Дальше дорога свертывала к реке и верст десять шла по ее берегу до так называемого плотбища. Здесь вязались из сосновых скобленых бревен плоты. С высокого берега Прохор насчитал более сотни звеньев. Они обрамляли береговой приплеск ровной желтой лентой версты на две. «Вот они, денежки-то!» – с приятностью думал Прохор. Тут же в несколько топоров валили лес. Очищенные от коры бревна, похожие на огромные восковые свечи, скатывали по слегам вниз, к воде. Там, с правой стороны, грузили на плоты известь, руду, целые буруны скотской кожи, пушнину, бочки со смолой и дегтем. Туда нельзя пробраться в шарабане. Прохор отъехал на полянку, быстро распряг лошадь, вскочил верхом и помчался без седла к месту погрузки.

– Помогай Бог, ребята! – крикнул он.

– Спасибо, – ответили рабочие и поснимали картузы. – Плохо Бог-то помогает. Видишь, бочку с дегтем утопили. Ее, дьявола, теперича с места не стронешь. – Рабочие стояли возле плота по грудь в реке и не знали, что делать. У коротконогого Захара бородища всплыла на воде, как веник.

– Как вас угораздило?

– Да с горы скатилась, чтоб ни дна ни покрышки ей!.. Ванька со Степкой упустили.

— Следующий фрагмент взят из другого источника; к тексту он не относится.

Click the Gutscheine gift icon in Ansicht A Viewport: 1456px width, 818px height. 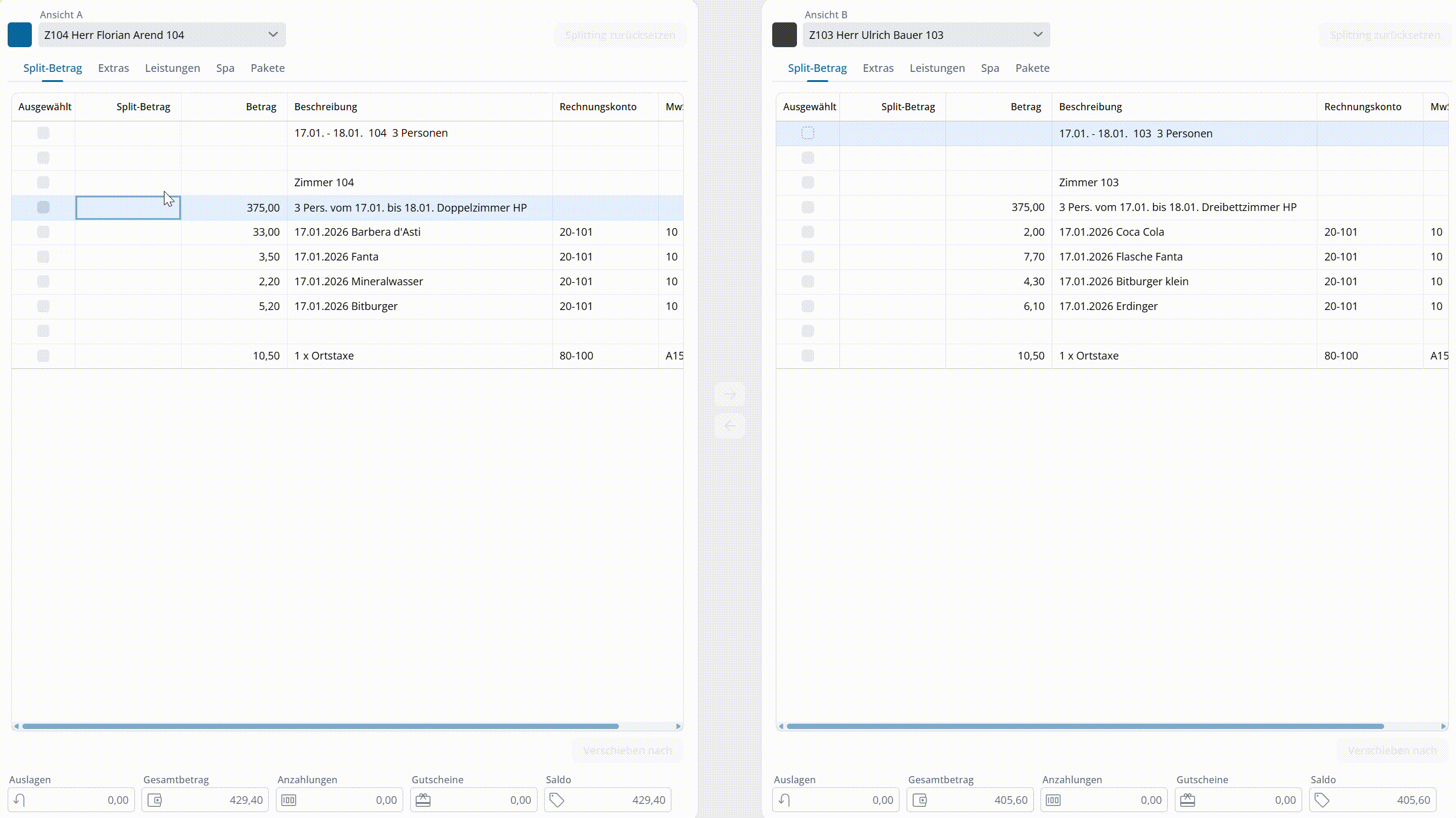pyautogui.click(x=423, y=800)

Прохор живо разделся, крикнул: «Вылазь на берег, давай две слеги сюда!» – а сам бросился в воду, нырнул, ощупал лежавшую на дне бочку, вновь вынырнул. Он бел телом, но лицо и шея точно из другого теста – смуглые, прокаленные солнцем.

– Канат сюда! – Он опять нырнул, зачалил под водой бочку, поддернул ее на слеги, вынырнул, скомандовал:

– Тащи! – Бочка поползла по наклонным слегам прямо на плот и, мокрая, черная, как морское чудище, села среди своих подруг. Все это заняло не больше пяти минут. Мужики с удивленным почтением глядели на расторопного хозяина.